**Problem details**
Can you reproduce each of the items below word for word?

[Interface element records]
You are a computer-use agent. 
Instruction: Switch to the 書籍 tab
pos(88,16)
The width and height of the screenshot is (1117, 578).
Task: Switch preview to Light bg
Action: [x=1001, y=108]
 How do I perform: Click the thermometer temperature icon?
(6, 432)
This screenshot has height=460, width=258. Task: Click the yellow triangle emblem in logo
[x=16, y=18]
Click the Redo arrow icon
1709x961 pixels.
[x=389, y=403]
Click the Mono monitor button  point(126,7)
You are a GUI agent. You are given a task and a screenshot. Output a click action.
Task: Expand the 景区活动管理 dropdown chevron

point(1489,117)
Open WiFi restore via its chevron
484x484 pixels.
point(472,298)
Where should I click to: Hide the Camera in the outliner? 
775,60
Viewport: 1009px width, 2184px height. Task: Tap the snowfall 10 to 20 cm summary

**The result**
You are a computer-use agent. 
Instruction: Switch to the 書籍 tab
pos(88,16)
The width and height of the screenshot is (1117, 578).
Task: Switch preview to Light bg
Action: [x=1001, y=108]
 How do I perform: Click the thermometer temperature icon?
(6, 432)
This screenshot has height=460, width=258. Task: Click the yellow triangle emblem in logo
[x=16, y=18]
Click the Redo arrow icon
1709x961 pixels.
[x=389, y=403]
Click the Mono monitor button  point(126,7)
You are a GUI agent. You are given a task and a screenshot. Output a click action.
Task: Expand the 景区活动管理 dropdown chevron

point(1489,117)
Open WiFi restore via its chevron
484x484 pixels.
point(472,298)
Where should I click to: Hide the Camera in the outliner? 
775,60
Viewport: 1009px width, 2184px height. Task: Tap the snowfall 10 to 20 cm summary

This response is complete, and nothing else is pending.